* [PROBLEM TO WORK ON]: Rewrite the passage on crime in Peru starting at "Recorded crimes of" and ending at "underrepresent actual figures.", replacing "Technical Police" with "Investigative Police".

Peru CRIME AND PUNISHMENT
Rising Crime Rates
Just as Peru's armed forces and police were buffeted by
a
number of challenges during the 1980s, so too were the
country's
judicial and penal systems. Despite the return to civilian
government in 1980 under the constitution of 1979 and the
widespread expectation at the time that this would also
normalize
the application and administration of justice, such was
not to be
the case. The recurring economic crisis of the 1980s and
early
1990s prevented providing the judicial branch with the
constitutionally mandated 2 percent of the government
budget. In
1989 the sum appropriated was 1.4 percent; in 1990 it was
0.9
percent, or about US$15 million. The economic difficulties
also
contributed to increases in crime rates as more of the
population
struggled to cope with rising unemployment and
underemployment.
Recorded crimes of all types increased from 210,357 in
1980 to
248,670 in 1986, or by 18 percent; these data of the
General
Police (PG) and the Technical Police (PT) were believed to
underrepresent actual figures.
Incomplete data resulted in part from the growing
number of
provinces during the 1980s under states of emergency
because of
insurgent activity (almost half of Peru's 183 provinces by
mid1991 ). The states of emergency suspended constitutional
guarantees of due process and freedom of movement and
assembly,
and placed all executive branch authority in local
military
commands. Many actions by military and insurgents alike
were
often not reported as crimes.
The guerrillas also threatened judicial branch
officials at
all levels and killed some, so that at times large numbers
of
openings, particularly at the lower levels, were much
delayed in
being filled. (In 1989, for example, over one-third of
Peru's
4,583 justice of the peace positions were vacant.) The
combination of vacancies and intimidation then further
delayed
judicial resolution of pending cases; a mere 3.1 percent
of
crimes committed in 1980 resulted in sentences, only 2.6
percent
in 1986. Of the approximately 40,000 inmates in Peru's 111
to 114
prisons in 1990, 80 percent were waiting to be tried and
nearly
10 percent had completed their sentences but remained in
jail,
according to the head of the Minister of Interior's
National
Institute of Prisons (Instituto Nacional
Penitenciario--Inpe).
Concern was also expressed that many of the justices and
judicial
branch employees replaced during the 1985-90 APRA
government were
selected more by political rather than judicial criteria.
In
short, a situation that had always been far from
satisfactory
became even less so by 1990.

* [DATASET CONTENT]:
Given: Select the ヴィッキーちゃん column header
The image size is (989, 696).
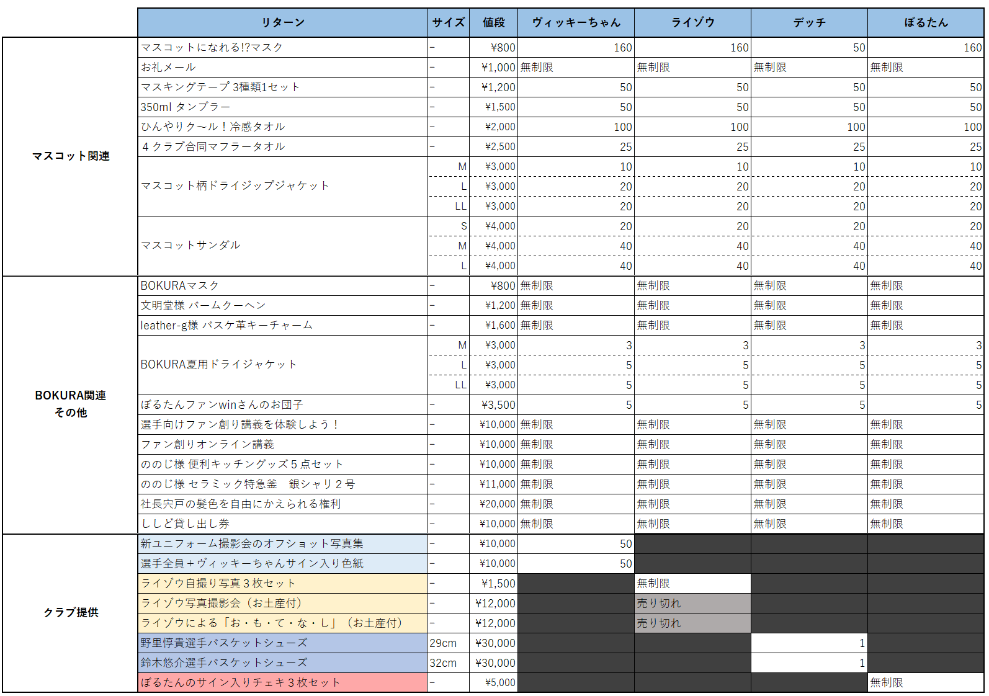Looking at the screenshot, I should pyautogui.click(x=576, y=22).
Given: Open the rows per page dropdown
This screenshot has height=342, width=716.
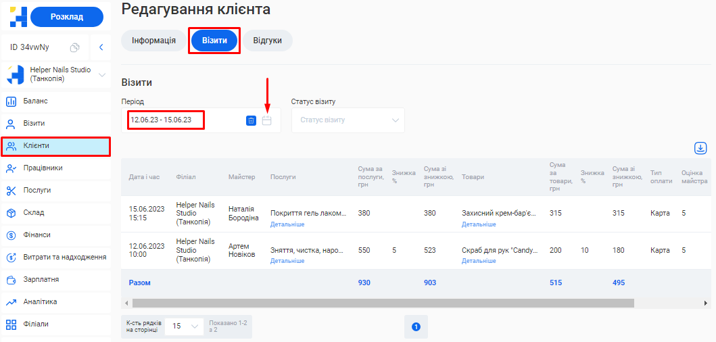Looking at the screenshot, I should (x=184, y=326).
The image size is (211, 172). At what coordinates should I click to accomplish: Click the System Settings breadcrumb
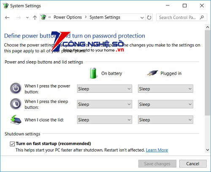[x=105, y=17]
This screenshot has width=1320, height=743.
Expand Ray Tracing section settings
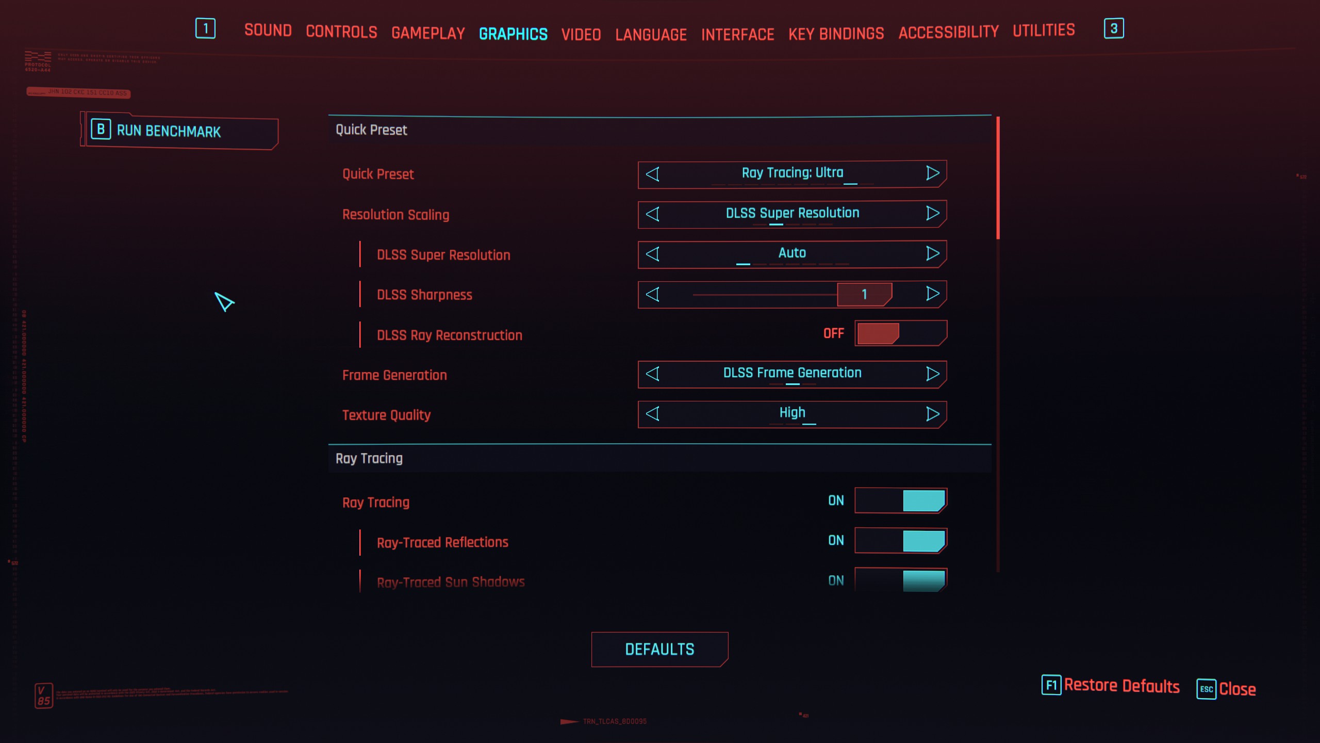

* [FINAL ANSWER]:
Recorded crimes of all types increased from 210,357 in
1980 to
248,670 in 1986, or by 18 percent; these data of the
General
Police (PG) and the Investigative Police (PT) were believed to
underrepresent actual figures.